PubMed 25922183
Referenced in: none
Automatically associated channels: Nav1.1 , Nav1.3 , Nav1.5 , Nav1.7 , Slo1
Title: Chimeric derivatives of functionalized amino acids and α-aminoamides: compounds with anticonvulsant activity in seizure models and inhibitory actions on central, peripheral, and cardiac isoforms of voltage-gated sodium channels.

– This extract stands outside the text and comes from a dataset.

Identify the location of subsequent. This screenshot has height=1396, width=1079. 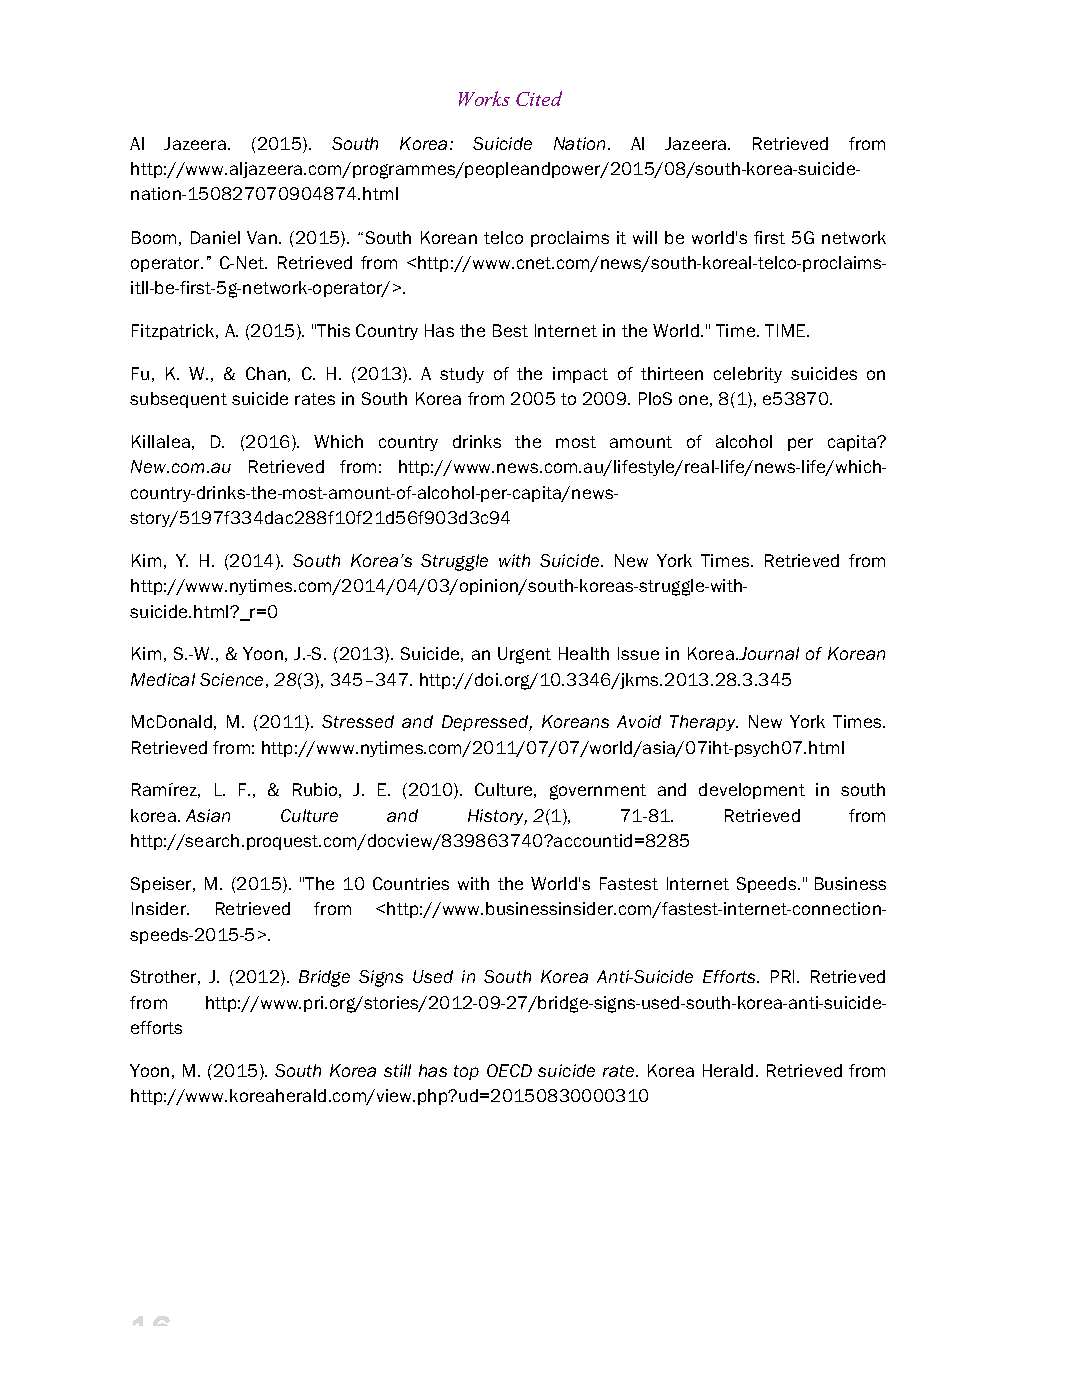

Authors: Robert Torregrosa, Xiao-Fang Yang, Erik T Dustrude, Theodore R Cummins, Rajesh Khanna, Harold Kohn
Journal, date & volume: Bioorg. Med. Chem., 2015 Jul 1 , 23, 3655-66
PubMed link: http://www.ncbi.nlm.nih.gov/pubmed/25922183
Abstract
Six novel 3″-substituted (R)-N-(phenoxybenzyl) 2-N-acetamido-3-methoxypropionamides were prepared and then assessed using whole-cell, patch-clamp electrophysiology for their anticonvulsant activities in animal seizure models and for their sodium channel activities. We found compounds with various substituents at the terminal aromatic ring that had excellent anticonvulsant activity. Of these compounds, (R)-N-4'-((3″-chloro)phenoxy)benzyl 2-N-acetamido-3-methoxypropionamide ((R)-5) and (R)-N-4'-((3″-trifluoromethoxy)phenoxy)benzyl 2-N-acetamido-3-methoxypropionamide ((R)-9) exhibited high protective indices (PI=TD50/ED50) comparable with many antiseizure drugs when tested in the maximal electroshock seizure test to mice (intraperitoneally) and rats (intraperitoneally, orally). Most compounds potently transitioned sodium channels to the slow-inactivated state when evaluated in rat embryonic cortical neurons. Treating HEK293 recombinant cells that expressed hNaV1.1, rNaV1.3, hNaV1.5, or hNaV1.7 with (R)-9 recapitulated the high levels of sodium channel slow inactivation.